**Supplied passage:**
——
The overall goal of this session is to learn how to provide an object oriented interface to a database.  
Since this is a complex task, specialized libraries help to provide such functionality.  
Here, we will use a part of the `SQLAlchemy` library called [Object Relational Mapper](https://docs.sqlalchemy.org/en/14/orm/index.html) (ORM).

This lecture describes a growing code and is intended to be followed sequentially. Subsequent steps have the following goals:
- Create a class corresponding to a single database table (relations are ignored).
- Understand the concepts of engine, session, transaction, commit, rollback.
- Query the database and get results as objects representing rows. Build simple and more complex queries.
- Extend the class with a method for nicer content printing.
- Create another class for another database table. Learn how do declare foreign keys and add methods representing relations.
- Add new content to the database. Commit. Show the newly added content.

*Note:* [The PYSheet cheatsheet](https://www.pythonsheets.com/notes/python-sqlalchemy.html) is useful once you understand the basic SQLAlchemy and Object Relational Mapper concepts.

Below there is (again) the diagram from [the SQLite Tutorial](https://www.sqlitetutorial.net) of the `chinook` database.

![chinook scheme](https://www.sqlitetutorial.net/wp-content/uploads/2015/11/sqlite-sample-database-color.jpg)
——
**Tasks to carry out:**
A. The SQLAlchemy lecture names several concepts to understand in one of its goals. List all of them.
B. In the SQLAlchemy lecture, rewrite the paragraph beginning "The overall goal of this session" in fewer words while keeping its main facts.
C. Carry on the SQLAlchemy lecture from where it stops.

**Supplied information:**
——
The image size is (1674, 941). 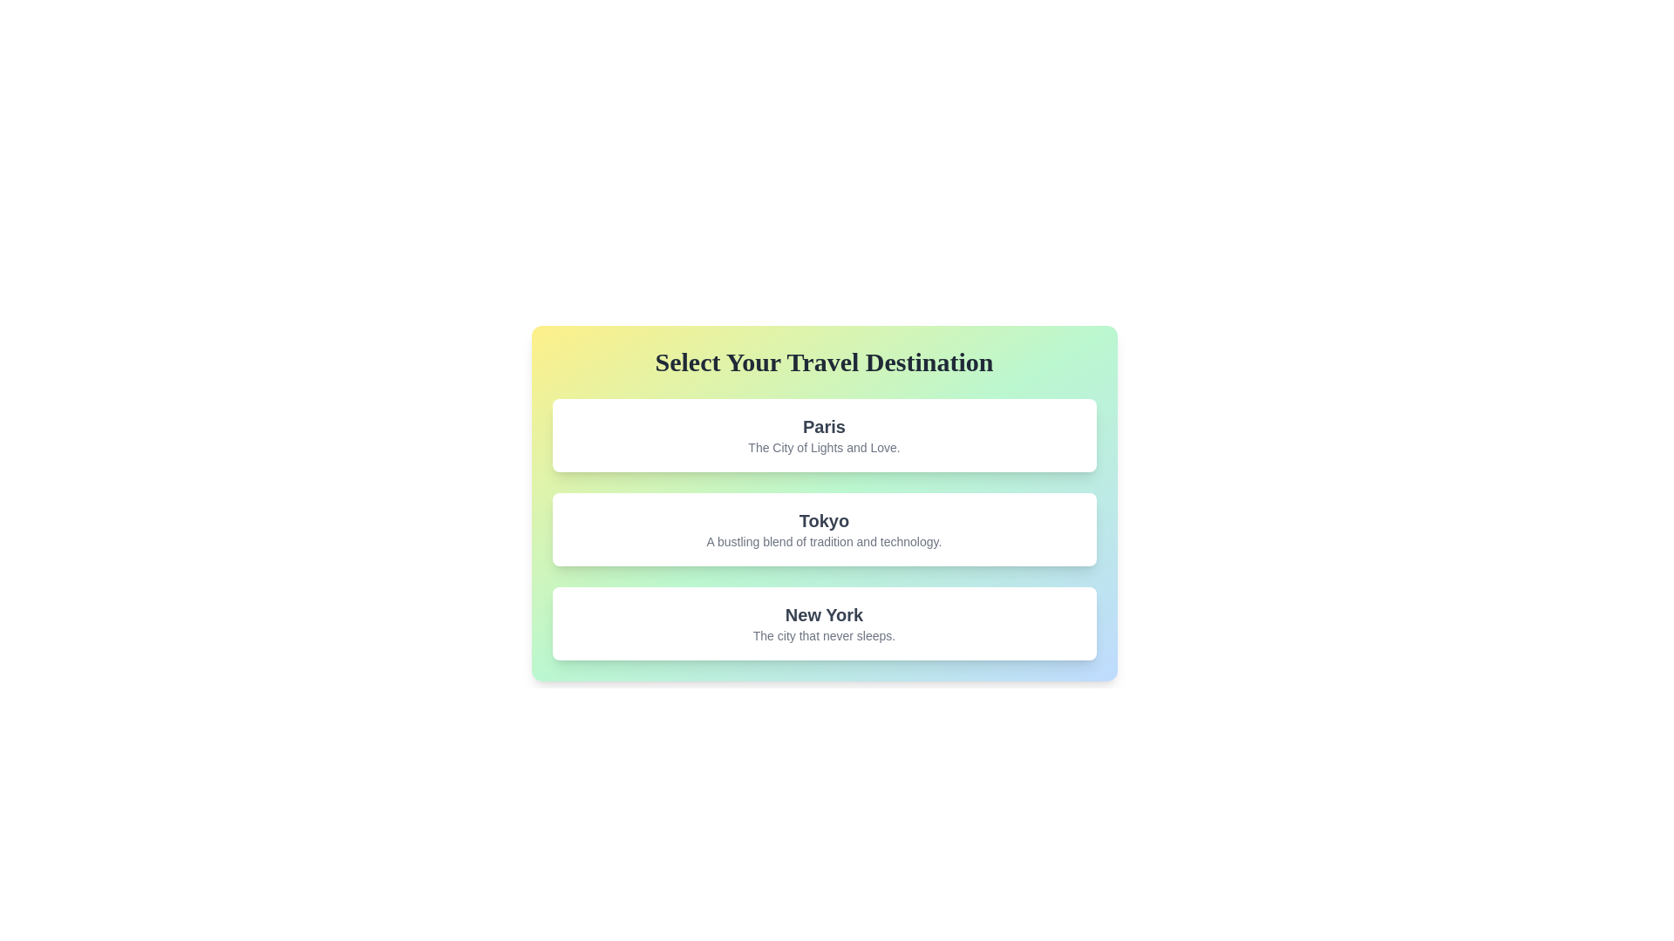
——
**Results of the exercise:**
A. engine, session, transaction, commit, rollback

B. The session aims to teach how to give a database an object oriented interface. Because this is complex, it relies on a specialized library: the Object Relational Mapper (ORM) part of SQLAlchemy.

C.
We will implement classes providing access to a small part of the database:
- We want classes `Album` (a row of the table `albums`) or `Track` (a row of the table `tracks`).
- The class `Album` should have a field like `title`.
- The class `Album` should have a method `tracks` which returns respective `Track` objects for "the current" `Album` object.
- When a field is changed, the database should get updated.

## Preparation


The following tools/sources will be used and they need to get installed:
- `chinook.db` is the database (a file in `SQLite` database format)
- `SQLAlchemy` is the Python library which:
    - provides unified SQL access to databases of many formats, including `SQLite`
    - provides Object Relational Mapper functionality


### Download of the database

The following lines download a compressed file `chinook.zip` and unpack it leading to a SQLite database file `chinook.db`.  
*Note:* In this session we will modify the database, so the database file will change and some examples may not work anymore. In that case, you can download the database again.

In [None]:
import urllib.request    # needed for download of the example database
import shutil            # needed for unziping of the example database
import os                # for removing a file

urllib.request.urlretrieve("https://www.sqlitetutorial.net/wp-content/uploads/2018/03/chinook.zip", "chinook.zip")
shutil.unpack_archive("chinook.zip")
os.remove("chinook.zip")

### SQLAlchemy toolkit

The demonstrations will use multiple functions and classes of the SQLAlchemy library.

In [None]:
import sqlalchemy as sa
import sqlalchemy.orm as orm

### Database connection and transaction

When using the SQLAlchemy library, the following objects are used to interact with the database. 
- `engine`: Provides a main connection to a database.
- `session`: A newly created transaction. Database changes executed through this object will only get written at the end of the block when the transaction is committed. If the transaction is rolled back, all the changes are discarded.

In [None]:
engine = sa.create_engine("sqlite:///chinook.db", echo=False)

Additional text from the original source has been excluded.